Cutomizing and Generating the Core in Vitis Integrated Design Environment (IDE) - 3.2 English

Zynq DPU Product Guide (PG338)
Document ID
PG338
Release Date
2020-07-07
Version
3.2 English

The Vitis™ embedded software development flow has the following two methods to generate the core:

  1. GUI Flow
  2. Command Flow

It is recommended to use the command flow, as it is more convenient and flexible. If you want to use the GUI flow, see the tutorial here.

The DPU build process is shown in the following figure:
Figure 1. DPU Build Process
The following definitions describe the command flow and the process of using the DPU IP with the Vitis libraries:
Makefile and other scripts
The DPU kernel is independently compiled to a Xilinx object (.xo) file. It is compiled using the package_xo utility. The RTL kernel wizard in the Vitis environment can be used to simplify this process. The .xo file is linked with the hardware platform (shell) to create the FPGA binary (.xclbin). The v++ compiler automatically uses the Vivado® Design Suite tools to build the kernels to run on the FPGA platform.

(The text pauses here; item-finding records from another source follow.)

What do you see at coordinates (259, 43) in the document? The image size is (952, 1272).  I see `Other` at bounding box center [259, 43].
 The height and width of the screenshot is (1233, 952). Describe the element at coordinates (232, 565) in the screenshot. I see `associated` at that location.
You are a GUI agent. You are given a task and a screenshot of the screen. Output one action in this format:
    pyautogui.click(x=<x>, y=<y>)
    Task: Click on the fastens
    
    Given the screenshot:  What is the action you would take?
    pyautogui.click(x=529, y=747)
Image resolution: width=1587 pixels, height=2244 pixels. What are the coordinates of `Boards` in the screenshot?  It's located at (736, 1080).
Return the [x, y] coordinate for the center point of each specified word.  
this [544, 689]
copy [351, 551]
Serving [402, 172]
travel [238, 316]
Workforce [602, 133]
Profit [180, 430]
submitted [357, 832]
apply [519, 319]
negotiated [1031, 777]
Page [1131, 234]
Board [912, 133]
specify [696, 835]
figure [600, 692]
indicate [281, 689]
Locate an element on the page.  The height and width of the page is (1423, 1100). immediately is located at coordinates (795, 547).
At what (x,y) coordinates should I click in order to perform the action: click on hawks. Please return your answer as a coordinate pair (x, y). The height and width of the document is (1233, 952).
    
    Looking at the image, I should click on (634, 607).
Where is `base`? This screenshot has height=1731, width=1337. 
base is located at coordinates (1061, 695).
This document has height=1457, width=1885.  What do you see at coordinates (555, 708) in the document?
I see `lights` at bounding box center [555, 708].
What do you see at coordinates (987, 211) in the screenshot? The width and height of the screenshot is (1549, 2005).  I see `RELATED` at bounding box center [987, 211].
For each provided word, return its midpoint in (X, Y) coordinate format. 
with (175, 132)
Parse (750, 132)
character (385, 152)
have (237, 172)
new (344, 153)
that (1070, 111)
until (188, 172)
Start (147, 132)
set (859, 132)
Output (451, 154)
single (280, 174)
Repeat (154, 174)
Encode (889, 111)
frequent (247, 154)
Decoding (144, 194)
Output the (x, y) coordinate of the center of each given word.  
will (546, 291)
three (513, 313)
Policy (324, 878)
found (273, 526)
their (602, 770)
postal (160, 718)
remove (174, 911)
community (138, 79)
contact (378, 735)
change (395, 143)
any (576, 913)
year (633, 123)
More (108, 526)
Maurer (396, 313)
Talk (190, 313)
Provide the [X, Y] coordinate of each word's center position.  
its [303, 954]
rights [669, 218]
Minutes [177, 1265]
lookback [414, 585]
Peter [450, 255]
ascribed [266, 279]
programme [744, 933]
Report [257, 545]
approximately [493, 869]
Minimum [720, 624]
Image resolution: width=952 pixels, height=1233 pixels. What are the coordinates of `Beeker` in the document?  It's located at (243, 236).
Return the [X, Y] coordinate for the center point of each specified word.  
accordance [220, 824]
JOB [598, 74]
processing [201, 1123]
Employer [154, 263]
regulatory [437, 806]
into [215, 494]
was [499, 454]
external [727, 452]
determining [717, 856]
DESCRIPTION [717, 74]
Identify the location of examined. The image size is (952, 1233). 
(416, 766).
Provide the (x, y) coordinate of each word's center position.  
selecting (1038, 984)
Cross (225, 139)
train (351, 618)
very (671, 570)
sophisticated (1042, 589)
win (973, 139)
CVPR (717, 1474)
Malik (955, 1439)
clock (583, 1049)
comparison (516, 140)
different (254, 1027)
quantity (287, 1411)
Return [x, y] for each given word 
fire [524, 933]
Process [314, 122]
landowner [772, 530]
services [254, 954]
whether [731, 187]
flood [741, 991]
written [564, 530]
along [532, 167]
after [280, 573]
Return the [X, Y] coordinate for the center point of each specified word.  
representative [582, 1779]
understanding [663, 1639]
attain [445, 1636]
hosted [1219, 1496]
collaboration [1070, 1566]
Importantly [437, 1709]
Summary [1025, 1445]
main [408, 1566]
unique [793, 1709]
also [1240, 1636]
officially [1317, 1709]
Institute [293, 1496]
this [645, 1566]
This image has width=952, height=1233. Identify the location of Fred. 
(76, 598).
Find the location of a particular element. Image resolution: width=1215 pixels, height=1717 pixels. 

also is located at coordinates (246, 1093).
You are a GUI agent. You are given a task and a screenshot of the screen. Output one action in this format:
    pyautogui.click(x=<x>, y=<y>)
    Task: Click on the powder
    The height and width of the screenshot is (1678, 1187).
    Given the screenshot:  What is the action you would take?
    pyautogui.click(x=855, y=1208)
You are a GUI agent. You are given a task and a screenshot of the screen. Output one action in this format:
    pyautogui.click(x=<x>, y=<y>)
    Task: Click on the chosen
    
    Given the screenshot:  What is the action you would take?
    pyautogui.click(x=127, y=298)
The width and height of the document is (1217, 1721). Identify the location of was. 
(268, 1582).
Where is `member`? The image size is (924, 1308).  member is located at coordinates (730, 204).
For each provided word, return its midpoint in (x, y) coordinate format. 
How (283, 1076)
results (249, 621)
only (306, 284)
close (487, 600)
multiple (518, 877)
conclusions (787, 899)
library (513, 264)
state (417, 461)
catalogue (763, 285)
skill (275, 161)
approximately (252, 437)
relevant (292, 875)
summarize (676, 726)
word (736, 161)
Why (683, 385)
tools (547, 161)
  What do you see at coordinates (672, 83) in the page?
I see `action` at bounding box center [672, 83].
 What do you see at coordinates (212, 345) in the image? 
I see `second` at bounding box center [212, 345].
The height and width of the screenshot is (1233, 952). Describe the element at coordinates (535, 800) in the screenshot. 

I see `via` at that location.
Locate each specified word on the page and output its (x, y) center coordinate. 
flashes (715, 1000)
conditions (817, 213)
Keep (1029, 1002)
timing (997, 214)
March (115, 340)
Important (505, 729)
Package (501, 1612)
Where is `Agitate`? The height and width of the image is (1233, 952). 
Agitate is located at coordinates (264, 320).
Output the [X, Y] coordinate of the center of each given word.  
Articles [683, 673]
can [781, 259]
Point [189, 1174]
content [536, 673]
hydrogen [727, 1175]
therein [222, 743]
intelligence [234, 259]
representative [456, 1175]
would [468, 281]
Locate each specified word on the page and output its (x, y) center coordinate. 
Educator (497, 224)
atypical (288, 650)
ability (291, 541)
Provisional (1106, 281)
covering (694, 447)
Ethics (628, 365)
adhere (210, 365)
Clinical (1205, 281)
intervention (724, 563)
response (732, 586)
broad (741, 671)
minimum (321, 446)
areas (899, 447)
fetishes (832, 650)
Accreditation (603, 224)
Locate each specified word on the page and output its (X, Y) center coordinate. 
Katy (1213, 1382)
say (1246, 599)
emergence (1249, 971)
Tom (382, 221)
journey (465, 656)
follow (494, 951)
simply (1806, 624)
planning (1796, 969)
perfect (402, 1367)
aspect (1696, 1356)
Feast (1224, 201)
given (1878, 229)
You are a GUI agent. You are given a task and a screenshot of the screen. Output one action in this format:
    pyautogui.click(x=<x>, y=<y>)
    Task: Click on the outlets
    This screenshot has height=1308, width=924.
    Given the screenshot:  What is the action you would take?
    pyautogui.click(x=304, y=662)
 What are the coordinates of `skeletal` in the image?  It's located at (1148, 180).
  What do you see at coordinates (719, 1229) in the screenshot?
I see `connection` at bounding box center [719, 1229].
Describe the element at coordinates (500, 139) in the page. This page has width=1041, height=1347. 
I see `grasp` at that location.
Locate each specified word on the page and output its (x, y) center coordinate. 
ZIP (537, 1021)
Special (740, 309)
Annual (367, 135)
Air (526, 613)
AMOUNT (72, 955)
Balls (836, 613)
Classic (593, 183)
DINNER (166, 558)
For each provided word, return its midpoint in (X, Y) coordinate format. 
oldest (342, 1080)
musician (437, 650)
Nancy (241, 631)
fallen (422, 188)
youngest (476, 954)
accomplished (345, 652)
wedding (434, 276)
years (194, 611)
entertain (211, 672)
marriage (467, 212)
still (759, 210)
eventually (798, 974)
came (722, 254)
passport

The Makefile and the other scripts are present in the Vitis DPU TRD.

Configure DPU Parameters
You can modify the Vitis-AI/DPU-TRD/prj/Vitis/dpu_conf.vh file to configure the DPU parameters. See Product Specification for more details on the DPU parameters.
Architecture
Select the DPU hardware architecture from the following:: B512, B800, B1024, B1600, B2304, B3136, and B4096. For the B4096, the definition is as follows:
`define B4096
UltraRAM Number
Modfiy the dpu_config.vh file to set the numbers. Enable `define URAM_ENABLE and `define URAM_DISABLE.
When UltraRAM is enabled, set the following parameters:
  • 'define def_UBANK_IMG_N 5
  • 'define def_UBANK_WGT_N 17
  • 'define def_UBANK_BIAS 1
There are some recommended UltraRAM numbers for different architectures. You can also adjust the numbers according to the resource usage of the entire project.
Table 1. Recommended UltraRAM Numbers
  B512 B800 B1024 B1152 B1600 B2304 B3136 B4096
U_BANK_IMG 2 2 4 2 4 4 4 5
U_BANK_WGT 9 11 9 13 11 13 15 17
U_BANK_BIAS 1 1 1 1 1 1 1 1
RAM Usage
RAM usage high - `define RAM_USAGE_HIGH

RAM usage low - `define RAM_USAGE_LOW

Channel Augmentation
Enable - `define CHANNEL_AUGMENTATION_ENABLE

Disable - `define CHANNEL_AUGMENTATION_DISABLE

DepthwiseConv
Enable - `define DWCV_ENABLE

Disable - `define DWCV_DSIABLE

AveragePool
Enable - `define POOL_AVG_ENABLE

Disable - `define POOL_AVG_DISABLE

RELU Type
There are four options of RELU type, they are:
  1. RELU_RELU6
  2. RELU_LEAKRELU_RELU6
If you want to use the RELU+LeakyRelu+ReLU6, define like the following:
`define RELU_LEAKYRELU_RELU6
DSP Usage
High - `define DSP48_USAGE_HIGH

Low - `define DSP48_USAGE_LOW

Low Power Mode
Enable - `define LOWPOWER_ENABLE

Disable - `define LOWPOWER_DISABLE

Device Configuration
Support MPSOC - `define MPSOC

Support ZYNQ - `define ZYNQ7000

Set the DPU Number
The number of DPU cores is set to 1 by default. Add the [connectivity] property to configure the DPU number as follows:
[connectivity]
nk=dpu_xrt_top:2

The project will integrate two DPUs.

Specify Connectivity for DPU Ports
Specify the connectivity to the various ports in the system for the DPU. Add the [connectivity] property to configure the DPU ports.
Use the following command to check the ports of platform:
% platforminfo -p zcu102_base/zcu102_base.xpfm
Figure 2. Platform Information

If the platform does not have enough ports to connect to all the ports of the DPU, then the ports can be shared.

Add the [connectivity] property to specify the DPU ports as follows:

[connectivity]
sp=dpu_xrt_top_1.M_AXI_GP0:HP0
sp=dpu_xrt_top_1.M_AXI_HP0:HP1
sp=dpu_xrt_top_1.M_AXI_HP2:HP2
"

The project may have timing issues. You can add the [vivado] property to configure the Vivado implementation strategy.

[vivado]
prop=run.impl_1.strategy=Performance_Explore

The Vivado implementation step will use the Performance_Explore strategy.